Task prompt: Your task is to copy all of the entries exactly as they are given.
Content starts
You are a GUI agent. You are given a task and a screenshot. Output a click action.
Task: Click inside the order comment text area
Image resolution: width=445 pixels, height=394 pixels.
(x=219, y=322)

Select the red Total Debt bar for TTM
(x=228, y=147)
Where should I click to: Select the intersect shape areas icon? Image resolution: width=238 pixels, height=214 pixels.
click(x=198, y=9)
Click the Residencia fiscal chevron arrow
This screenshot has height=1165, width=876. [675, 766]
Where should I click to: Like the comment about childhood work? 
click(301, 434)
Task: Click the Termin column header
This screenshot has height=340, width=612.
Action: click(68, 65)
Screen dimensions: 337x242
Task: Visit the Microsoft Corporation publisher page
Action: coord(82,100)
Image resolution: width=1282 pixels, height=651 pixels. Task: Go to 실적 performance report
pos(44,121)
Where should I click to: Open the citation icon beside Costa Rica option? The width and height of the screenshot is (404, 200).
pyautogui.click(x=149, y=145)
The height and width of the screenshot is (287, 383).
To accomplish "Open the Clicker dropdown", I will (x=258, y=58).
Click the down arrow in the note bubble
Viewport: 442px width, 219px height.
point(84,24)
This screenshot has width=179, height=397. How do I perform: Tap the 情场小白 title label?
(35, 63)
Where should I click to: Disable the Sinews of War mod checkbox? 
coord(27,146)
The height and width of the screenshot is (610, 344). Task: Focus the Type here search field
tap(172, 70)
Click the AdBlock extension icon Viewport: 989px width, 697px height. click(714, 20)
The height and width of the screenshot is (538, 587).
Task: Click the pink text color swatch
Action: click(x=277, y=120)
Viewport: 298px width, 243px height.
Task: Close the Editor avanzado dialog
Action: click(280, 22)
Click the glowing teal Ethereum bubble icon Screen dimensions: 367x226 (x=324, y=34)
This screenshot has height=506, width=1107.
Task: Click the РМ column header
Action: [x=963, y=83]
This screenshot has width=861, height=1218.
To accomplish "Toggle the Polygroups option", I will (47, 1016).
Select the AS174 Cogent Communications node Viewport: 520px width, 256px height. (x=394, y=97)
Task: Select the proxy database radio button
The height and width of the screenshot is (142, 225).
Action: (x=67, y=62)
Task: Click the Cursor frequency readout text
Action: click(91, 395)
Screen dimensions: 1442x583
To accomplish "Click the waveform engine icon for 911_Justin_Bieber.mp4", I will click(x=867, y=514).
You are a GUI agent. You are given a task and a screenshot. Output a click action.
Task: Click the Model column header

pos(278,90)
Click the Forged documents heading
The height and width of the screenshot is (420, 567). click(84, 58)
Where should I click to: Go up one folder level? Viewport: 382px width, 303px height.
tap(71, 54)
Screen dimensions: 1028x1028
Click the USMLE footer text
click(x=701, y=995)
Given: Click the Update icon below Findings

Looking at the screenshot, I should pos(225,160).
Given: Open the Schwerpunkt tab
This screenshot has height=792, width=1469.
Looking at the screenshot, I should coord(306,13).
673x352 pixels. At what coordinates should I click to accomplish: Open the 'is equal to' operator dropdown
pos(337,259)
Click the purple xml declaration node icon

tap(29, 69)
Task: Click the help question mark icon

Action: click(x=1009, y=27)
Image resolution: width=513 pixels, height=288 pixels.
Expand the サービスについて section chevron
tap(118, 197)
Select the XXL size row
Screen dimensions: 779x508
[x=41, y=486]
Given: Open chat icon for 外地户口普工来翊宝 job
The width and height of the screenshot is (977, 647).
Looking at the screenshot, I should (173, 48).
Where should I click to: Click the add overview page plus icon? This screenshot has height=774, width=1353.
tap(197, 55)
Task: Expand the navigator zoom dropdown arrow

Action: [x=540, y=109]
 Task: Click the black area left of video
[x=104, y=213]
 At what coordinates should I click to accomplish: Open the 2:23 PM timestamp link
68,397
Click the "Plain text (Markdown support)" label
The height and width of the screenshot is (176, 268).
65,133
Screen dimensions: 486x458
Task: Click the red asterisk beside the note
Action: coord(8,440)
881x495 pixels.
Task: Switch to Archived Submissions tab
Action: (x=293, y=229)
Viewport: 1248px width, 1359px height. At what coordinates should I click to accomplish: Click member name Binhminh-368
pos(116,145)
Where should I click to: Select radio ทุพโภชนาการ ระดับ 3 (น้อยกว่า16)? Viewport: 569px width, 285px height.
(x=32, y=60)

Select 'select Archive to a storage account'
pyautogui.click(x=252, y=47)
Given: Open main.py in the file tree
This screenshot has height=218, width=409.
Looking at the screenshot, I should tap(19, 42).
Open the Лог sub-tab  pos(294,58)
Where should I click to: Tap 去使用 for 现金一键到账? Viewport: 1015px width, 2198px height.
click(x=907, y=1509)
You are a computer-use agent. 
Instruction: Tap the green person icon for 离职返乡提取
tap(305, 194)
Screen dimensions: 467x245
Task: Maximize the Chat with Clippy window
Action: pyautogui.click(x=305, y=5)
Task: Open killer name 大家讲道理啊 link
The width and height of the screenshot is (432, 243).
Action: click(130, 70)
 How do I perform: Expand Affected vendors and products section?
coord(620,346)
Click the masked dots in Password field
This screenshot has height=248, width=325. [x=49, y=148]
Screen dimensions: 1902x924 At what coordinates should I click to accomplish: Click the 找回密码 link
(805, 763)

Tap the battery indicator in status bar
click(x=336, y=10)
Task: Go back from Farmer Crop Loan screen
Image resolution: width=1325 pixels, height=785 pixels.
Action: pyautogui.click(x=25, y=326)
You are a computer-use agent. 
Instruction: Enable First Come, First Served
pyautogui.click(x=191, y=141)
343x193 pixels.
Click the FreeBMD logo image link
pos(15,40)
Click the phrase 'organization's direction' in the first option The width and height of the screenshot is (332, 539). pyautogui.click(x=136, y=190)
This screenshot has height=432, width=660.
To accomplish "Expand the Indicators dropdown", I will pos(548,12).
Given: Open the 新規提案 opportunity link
Content ends
Answer space:
You are a GUI agent. You are given a task and a screenshot. Output a click action.
Task: Click inside the order comment text area
Image resolution: width=445 pixels, height=394 pixels.
(x=219, y=322)

Select the red Total Debt bar for TTM
(x=228, y=147)
Where should I click to: Select the intersect shape areas icon? Image resolution: width=238 pixels, height=214 pixels.
click(x=198, y=9)
Click the Residencia fiscal chevron arrow
This screenshot has height=1165, width=876. [675, 766]
Where should I click to: Like the comment about childhood work? 
click(301, 434)
Task: Click the Termin column header
This screenshot has height=340, width=612.
Action: click(68, 65)
Screen dimensions: 337x242
Task: Visit the Microsoft Corporation publisher page
Action: coord(82,100)
Image resolution: width=1282 pixels, height=651 pixels. Task: Go to 실적 performance report
pos(44,121)
Where should I click to: Open the citation icon beside Costa Rica option? The width and height of the screenshot is (404, 200).
pyautogui.click(x=149, y=145)
The height and width of the screenshot is (287, 383).
To accomplish "Open the Clicker dropdown", I will (x=258, y=58).
Click the down arrow in the note bubble
Viewport: 442px width, 219px height.
point(84,24)
This screenshot has width=179, height=397. How do I perform: Tap the 情场小白 title label?
(35, 63)
Where should I click to: Disable the Sinews of War mod checkbox? 
coord(27,146)
The height and width of the screenshot is (610, 344). Task: Focus the Type here search field
tap(172, 70)
Click the AdBlock extension icon Viewport: 989px width, 697px height. click(714, 20)
The height and width of the screenshot is (538, 587).
Task: Click the pink text color swatch
Action: click(x=277, y=120)
Viewport: 298px width, 243px height.
Task: Close the Editor avanzado dialog
Action: click(280, 22)
Click the glowing teal Ethereum bubble icon Screen dimensions: 367x226 (x=324, y=34)
This screenshot has height=506, width=1107.
Task: Click the РМ column header
Action: [x=963, y=83]
This screenshot has width=861, height=1218.
To accomplish "Toggle the Polygroups option", I will (47, 1016).
Select the AS174 Cogent Communications node Viewport: 520px width, 256px height. (x=394, y=97)
Task: Select the proxy database radio button
The height and width of the screenshot is (142, 225).
Action: (x=67, y=62)
Task: Click the Cursor frequency readout text
Action: click(91, 395)
Screen dimensions: 1442x583
To accomplish "Click the waveform engine icon for 911_Justin_Bieber.mp4", I will click(x=867, y=514).
You are a GUI agent. You are given a task and a screenshot. Output a click action.
Task: Click the Model column header

pos(278,90)
Click the Forged documents heading
The height and width of the screenshot is (420, 567). click(84, 58)
Where should I click to: Go up one folder level? Viewport: 382px width, 303px height.
tap(71, 54)
Screen dimensions: 1028x1028
Click the USMLE footer text
click(x=701, y=995)
Given: Click the Update icon below Findings

Looking at the screenshot, I should pos(225,160).
Given: Open the Schwerpunkt tab
This screenshot has height=792, width=1469.
Looking at the screenshot, I should coord(306,13).
673x352 pixels. At what coordinates should I click to accomplish: Open the 'is equal to' operator dropdown
pos(337,259)
Click the purple xml declaration node icon

tap(29, 69)
Task: Click the help question mark icon

Action: click(x=1009, y=27)
Image resolution: width=513 pixels, height=288 pixels.
Expand the サービスについて section chevron
tap(118, 197)
Select the XXL size row
Screen dimensions: 779x508
[x=41, y=486]
Given: Open chat icon for 外地户口普工来翊宝 job
The width and height of the screenshot is (977, 647).
Looking at the screenshot, I should (173, 48).
Where should I click to: Click the add overview page plus icon? This screenshot has height=774, width=1353.
tap(197, 55)
Task: Expand the navigator zoom dropdown arrow

Action: [x=540, y=109]
 Task: Click the black area left of video
[x=104, y=213]
 At what coordinates should I click to accomplish: Open the 2:23 PM timestamp link
68,397
Click the "Plain text (Markdown support)" label
The height and width of the screenshot is (176, 268).
65,133
Screen dimensions: 486x458
Task: Click the red asterisk beside the note
Action: coord(8,440)
881x495 pixels.
Task: Switch to Archived Submissions tab
Action: (x=293, y=229)
Viewport: 1248px width, 1359px height. At what coordinates should I click to accomplish: Click member name Binhminh-368
pos(116,145)
Where should I click to: Select radio ทุพโภชนาการ ระดับ 3 (น้อยกว่า16)? Viewport: 569px width, 285px height.
(x=32, y=60)

Select 'select Archive to a storage account'
pyautogui.click(x=252, y=47)
Given: Open main.py in the file tree
This screenshot has height=218, width=409.
Looking at the screenshot, I should tap(19, 42).
Open the Лог sub-tab  pos(294,58)
Where should I click to: Tap 去使用 for 现金一键到账? Viewport: 1015px width, 2198px height.
click(x=907, y=1509)
You are a computer-use agent. 
Instruction: Tap the green person icon for 离职返乡提取
tap(305, 194)
Screen dimensions: 467x245
Task: Maximize the Chat with Clippy window
Action: pyautogui.click(x=305, y=5)
Task: Open killer name 大家讲道理啊 link
The width and height of the screenshot is (432, 243).
Action: click(130, 70)
 How do I perform: Expand Affected vendors and products section?
coord(620,346)
Click the masked dots in Password field
This screenshot has height=248, width=325. [x=49, y=148]
Screen dimensions: 1902x924 At what coordinates should I click to accomplish: Click the 找回密码 link
(805, 763)

Tap the battery indicator in status bar
click(x=336, y=10)
Task: Go back from Farmer Crop Loan screen
Image resolution: width=1325 pixels, height=785 pixels.
Action: pyautogui.click(x=25, y=326)
You are a computer-use agent. 
Instruction: Enable First Come, First Served
pyautogui.click(x=191, y=141)
343x193 pixels.
Click the FreeBMD logo image link
pos(15,40)
Click the phrase 'organization's direction' in the first option The width and height of the screenshot is (332, 539). pyautogui.click(x=136, y=190)
This screenshot has height=432, width=660.
To accomplish "Expand the Indicators dropdown", I will pos(548,12).
Given: Open the 新規提案 opportunity link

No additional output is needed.